У Пруста тоже все начинается с порога, за который ты уже впущен, в отличие от тех, о ком сказано: «взгляни — и мимо». Потому что и мир, и люди есть, только если что-то поставлено на карту, что-то испытывается. Например, Данте имел в виду (этого нет в тексте, но было восстановлено по комментариям) какого-то очень «хорошего» папу, который отказался от своего поста и ушел в монахи. Для Данте это самое страшное. Он пишет, что в одном из мятущихся людей он узнал того, «кто от великой доли отрекся в малодушии своем». Значит, доля должна быть великой и она должна быть испытана. Или к добру, или ко злу.

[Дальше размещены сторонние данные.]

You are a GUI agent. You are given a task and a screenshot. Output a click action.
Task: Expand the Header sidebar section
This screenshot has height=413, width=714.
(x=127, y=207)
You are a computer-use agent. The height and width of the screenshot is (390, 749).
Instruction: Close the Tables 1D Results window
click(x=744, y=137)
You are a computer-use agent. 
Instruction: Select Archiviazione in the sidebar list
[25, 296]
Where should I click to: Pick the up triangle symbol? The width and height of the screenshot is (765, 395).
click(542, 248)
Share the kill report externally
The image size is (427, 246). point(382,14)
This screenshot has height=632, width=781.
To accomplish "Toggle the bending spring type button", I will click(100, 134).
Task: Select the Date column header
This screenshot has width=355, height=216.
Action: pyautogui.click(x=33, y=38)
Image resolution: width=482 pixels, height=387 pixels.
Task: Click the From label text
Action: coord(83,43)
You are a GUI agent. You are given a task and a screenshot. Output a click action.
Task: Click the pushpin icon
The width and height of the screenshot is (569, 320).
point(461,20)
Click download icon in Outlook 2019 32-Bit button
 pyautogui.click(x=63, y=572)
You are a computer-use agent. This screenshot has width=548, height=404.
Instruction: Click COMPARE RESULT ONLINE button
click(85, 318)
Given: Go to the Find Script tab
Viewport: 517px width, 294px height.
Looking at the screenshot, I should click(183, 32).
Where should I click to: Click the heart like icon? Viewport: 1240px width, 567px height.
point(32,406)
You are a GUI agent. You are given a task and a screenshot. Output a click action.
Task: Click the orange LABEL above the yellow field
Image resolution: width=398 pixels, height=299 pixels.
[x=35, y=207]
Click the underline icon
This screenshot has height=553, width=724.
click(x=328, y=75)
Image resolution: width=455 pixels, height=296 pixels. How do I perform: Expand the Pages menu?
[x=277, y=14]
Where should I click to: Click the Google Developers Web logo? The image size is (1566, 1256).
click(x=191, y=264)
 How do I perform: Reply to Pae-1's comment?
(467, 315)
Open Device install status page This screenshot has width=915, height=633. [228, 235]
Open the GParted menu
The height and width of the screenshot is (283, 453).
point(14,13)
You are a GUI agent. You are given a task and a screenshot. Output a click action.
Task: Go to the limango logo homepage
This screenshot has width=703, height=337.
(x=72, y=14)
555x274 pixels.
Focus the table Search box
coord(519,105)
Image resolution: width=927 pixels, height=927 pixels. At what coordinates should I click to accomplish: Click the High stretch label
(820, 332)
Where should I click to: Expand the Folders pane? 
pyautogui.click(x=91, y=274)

Роман Пруста относится не к тем, кто вовек не жил даже, а к тем, кто жил. И для тех, кто жил, выступает «великая тема» Пруста, а именно — тема законов. Если ты решился жить, поставил себя на карту, то ты уже заброшен на какие-то магнитные линии законов, по которым будешь проходить, и если ты очень постараешься, то взгромоздишься на плечи чудовища, на плечи Гериона. Вы помните, что путешествие, которое описывает Данте, происходит с предельной скоростью (слово «скорость» тоже понадобится нам для нашей топологии), и он сидит на плечах Гериона, этого чудовища обмана. Образ Гериона здесь не просто образ воплощенного обмана, а образ опознанного обмана. Следовательно, путешествие, путь, о котором я говорю, совершается на плечах опознанного обмана. Или представьте себе (как это у Пруста) тяжелое ядро, которое лежало в глубине души, и вдруг оно сорвалось и стало с гулом подниматься на поверхность, «всплывать». И если ты уселся на это ядро, то совершишь путешествие с предельной скоростью. Путешествие на плечах опознанного обмана, отравившего весь мир.
Итак, с одной стороны, у нас возникает тема законов, а с другой — тема обмана, собственно прустовская тема, и мы обозначим ее словом «привычка» или «готовый мир». Это о тех, кто не живут и достойны лишь того, что на них «взгляни — и мимо»; это живущие привычно, удобно, из страха не действующие и надеющиеся. Я уже говорил вам, что есть два психологических механизма, которые закрывают от нас реальный мир. Механизм страха, то есть боязнь увидеть правду, и механизм надежды, надежды на то, что все изменится и мир завтра будет лучше. Но реальный мир — лишь тот, который есть сейчас, теперь и полностью, и этой полноты нельзя бояться; если боишься — мира не увидишь. Как говорили латиняне: hie et nunc — здесь и теперь. И в этом мире невозможна вчерашняя добродетель (греки говорили, что на вчерашней добродетели нельзя пристроиться спать); ничего нельзя перекладывать на завтра.